Legalism is a form of idolatry. It seeks independence from grace and promotes self-reliance, it is a manifestation of pride, self-love and self-trust. No Christian this side of glory has been totally free from the desire and temptation to become a legalist.

2. Legalism is a heart problem

Berkhof noted the dangerous tendency among some of the early church fathers to turn the Gospel into a new law. He observed that:
The view taken of good works is legal rather than evangelical. This moralistic perversion of New Testament Christianity found its explanation in the natural self-righteousness of the human heart. (History of Christian Doctrines, p. 205).
Or as Sohm put it "the natural man is born a Catholic." Internally we seek to establish our own righteousness before God, sewn together from the material of our pious thoughts and religious performances. The gospel has to be perverted to become a new law that says "do this and live" instead of the actual good news of what God has done for us in Christ.

3. The heart externalizes its legalistic desires into concrete forms

From our own imagination, even with the best intentions, we can spin a web of requirements that either we ourselves or other believers then get caught up in. We simply add things that God has not required and make them essential to a relationship with him. Or else we even take the things that God has required and subtly let them supplant Christ and his righteousness as the basis of our acceptance with God.

God does not accept me because today I'm actually up to date on my chapter a day Bible reading plan. God does not accept me because I stand in the pulpit and preach his Word. My righteousness is not boosted when I tell people that I pray for them everyday, or am known as the person in the congregation with the best theological knowledge or evangelistic gifts.

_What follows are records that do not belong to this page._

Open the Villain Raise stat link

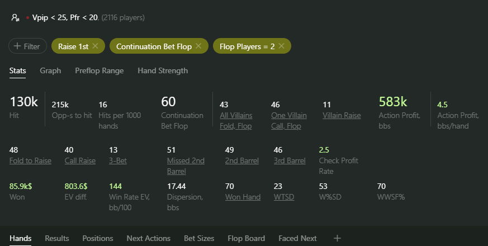342,115
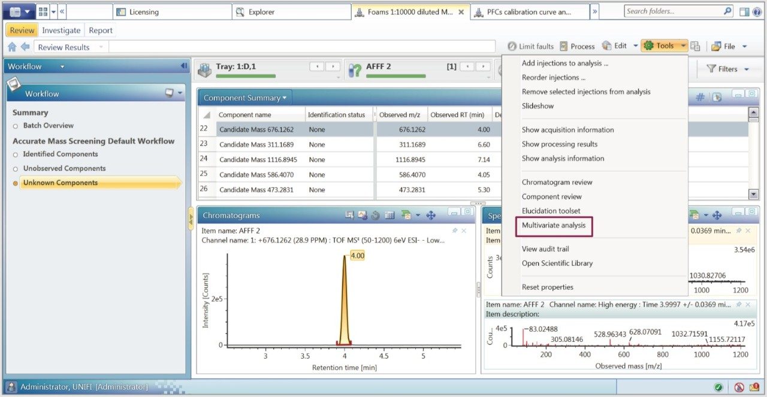This screenshot has width=767, height=397.
Task: Select Unobserved Components workflow step
Action: [64, 169]
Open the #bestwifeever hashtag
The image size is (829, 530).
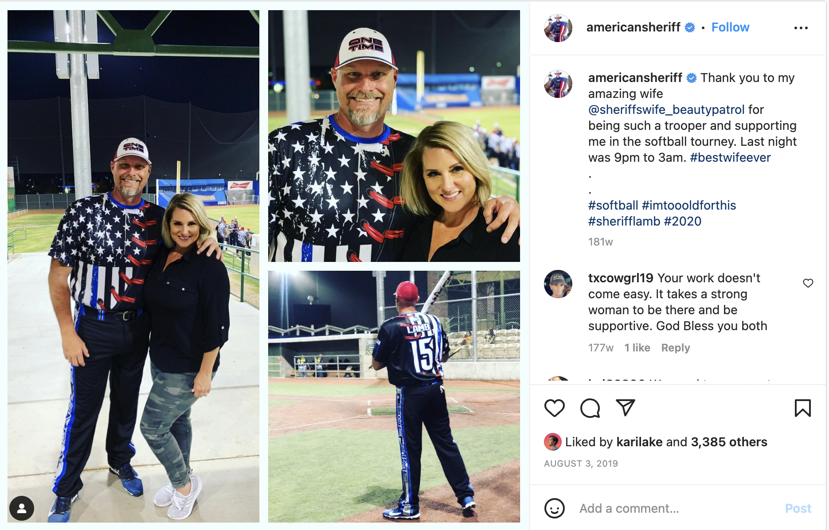pyautogui.click(x=730, y=157)
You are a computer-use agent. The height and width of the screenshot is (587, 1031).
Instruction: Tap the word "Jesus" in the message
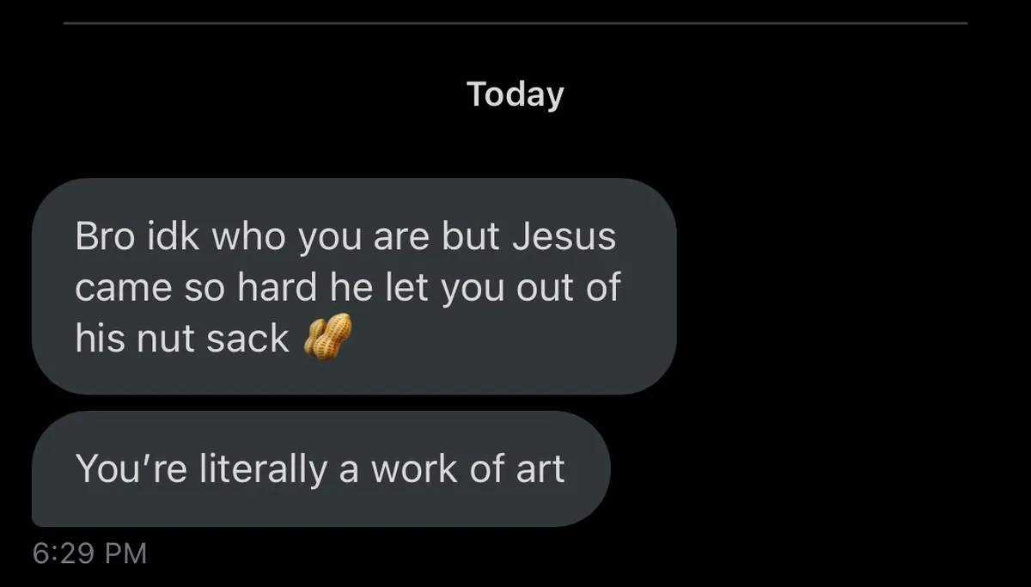coord(564,237)
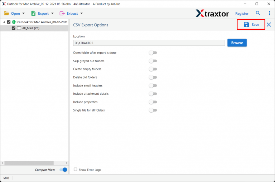This screenshot has height=182, width=275.
Task: Open the three-dot more options menu
Action: (x=269, y=13)
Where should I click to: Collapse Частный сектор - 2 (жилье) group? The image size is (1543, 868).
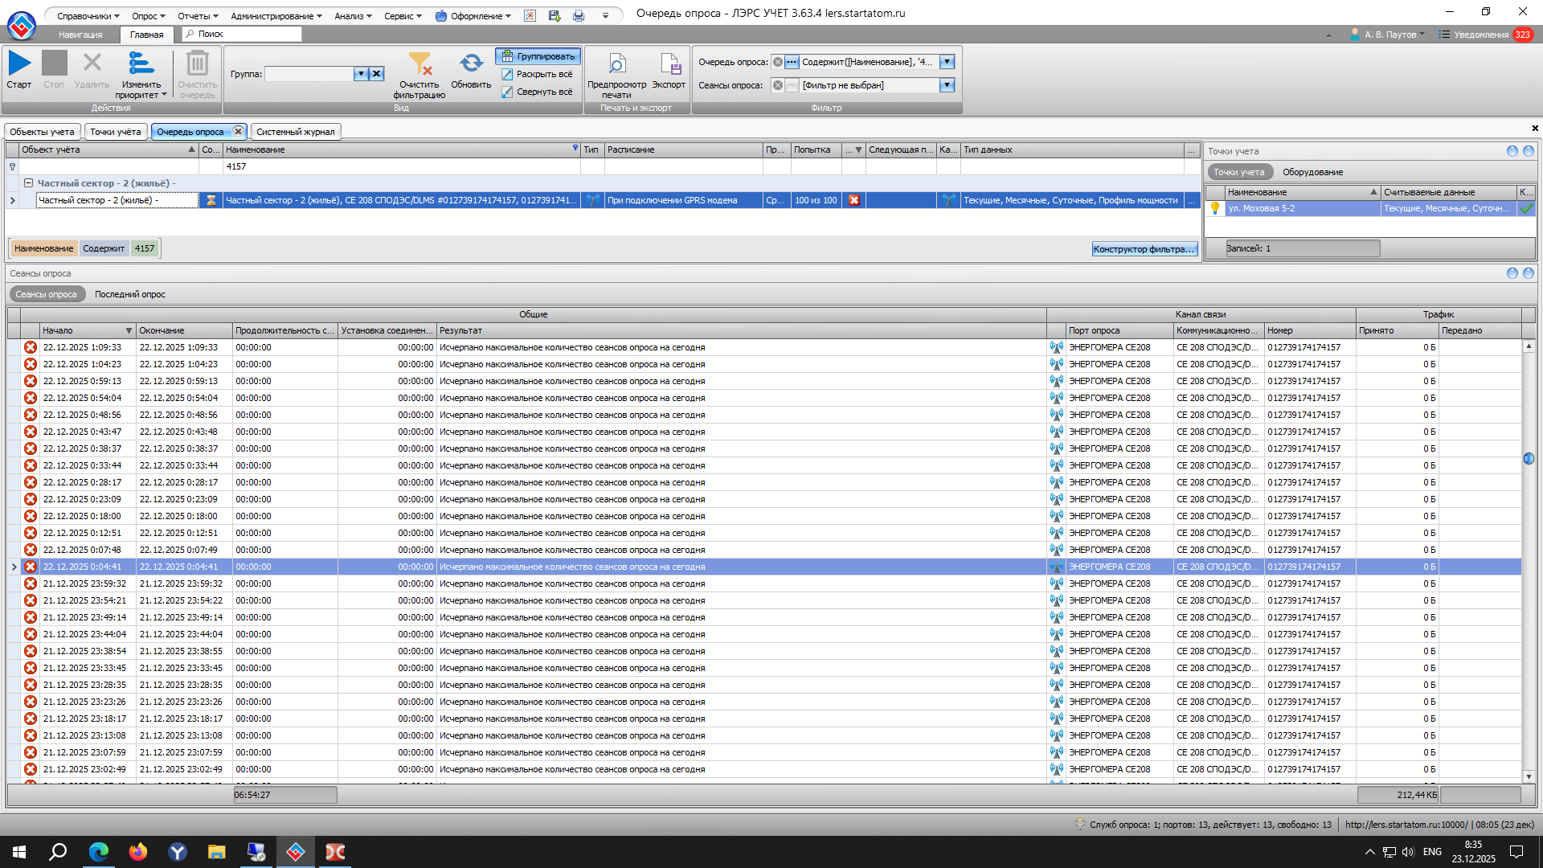28,183
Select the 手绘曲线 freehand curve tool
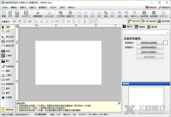This screenshot has width=171, height=117. pos(7,66)
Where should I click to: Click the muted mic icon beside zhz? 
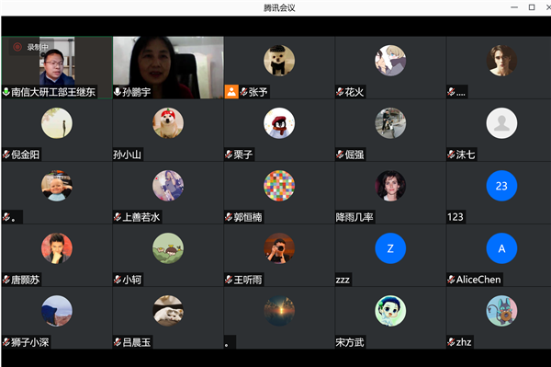tap(451, 342)
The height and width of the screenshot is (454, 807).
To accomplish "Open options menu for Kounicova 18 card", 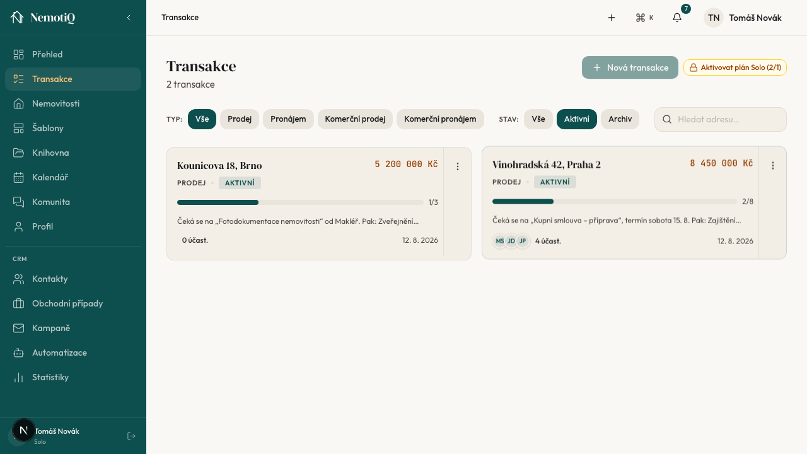I will click(458, 166).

How easy it is to construct visible structures that indicate publicly the level of our performance and all the while they are feeding self-reliance and self-righteousness. This is the way that those conscious of their sin, broken hearted by it and repentant, are crushed by the weight of false expectations. This is also the way that pride is reinforced and grace diminished.

Legalism thrives under the canopy of unnecessary forms that we or others have imposed as the basis and standard of acceptance with God. Our grubby sinful hearts can use even good things in the service of self-righteousness. The solution is not to get rid of good things, but to keep them firmly in their proper place, and never let them supplant the gospel of free acceptance in Christ.


Rob Bailey said...

The type of unbiblical thinking that leads to legalism can also lead to antinomianism. We need examine ourselves first, in light of scripture. Next we need to urge others to be reconciled to God; both believers and nonbelievers alike; just as Paul does. Like you said constant repentance. Thanks.

Seth McBee said...

I saw this over at All Sufficient Grace and thought you might like my series on 10 Steps to Become a Legalist

It is definitely a more light hearted, tongue and cheek approach.